● **BRANO SELEZIONATO**:

"Two Mothers", di Anne Fontaine
Anne Fontaine è incapace di andare oltre la vetrinizzazione dei notevoli corpi attoriali a sua disposizione, mettendo in scena un eros da spot televisivo, unicamente basato su un’estetica della superficie. Il suo cinema appare sempre più scollato dalla realtà, fintamente ribelle, e invece retrogrado e anestetico.
Tratto dal racconto Le nonne di Doris Lessing, Two Mothers vive unicamente della presenza di Naomi Watts e Robin Wright, il cui coinvolgimento nel film può essere spiegato soltanto come un veniale peccato di vanità e una risposta indiretta alla vecchia polemica delle attrici hollywoodiane verso gli Studios, colpevoli di relegarle ai margini con l’avanzare dell’età. Ma affidarsi alla sciatteria di un simile copione e a una regia patinatissima ma piatta che guarda alla soap opera o al fotoromanzo, è una strategia fallimentare. E sì, si uscirà anche pensando che le due protagoniste vantano ancora un’incredibile forma fisica, a nuotare, biondissime e abbronzatissime nel mare blu della loro Australia, ma il pensiero successivo è “Come hanno fatto a cadere così in basso?”.

● **ESTRATTO DEI DATI**:
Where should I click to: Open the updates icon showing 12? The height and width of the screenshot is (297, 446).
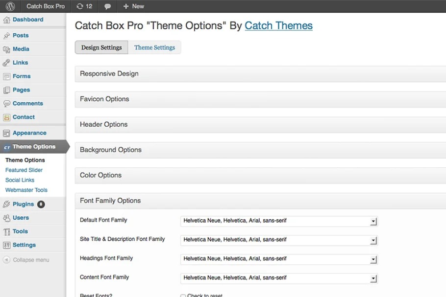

● **COSA FARE**: Nella recensione di Two Mothers, come viene spiegata la partecipazione di Naomi Watts e Robin Wright al film?

● **ESITO DEL COMPITO**: La recensione la spiega soltanto come un veniale peccato di vanità. La considera anche una risposta indiretta alla vecchia polemica delle attrici hollywoodiane contro gli Studios, accusati di relegarle ai margini con l'avanzare dell'età.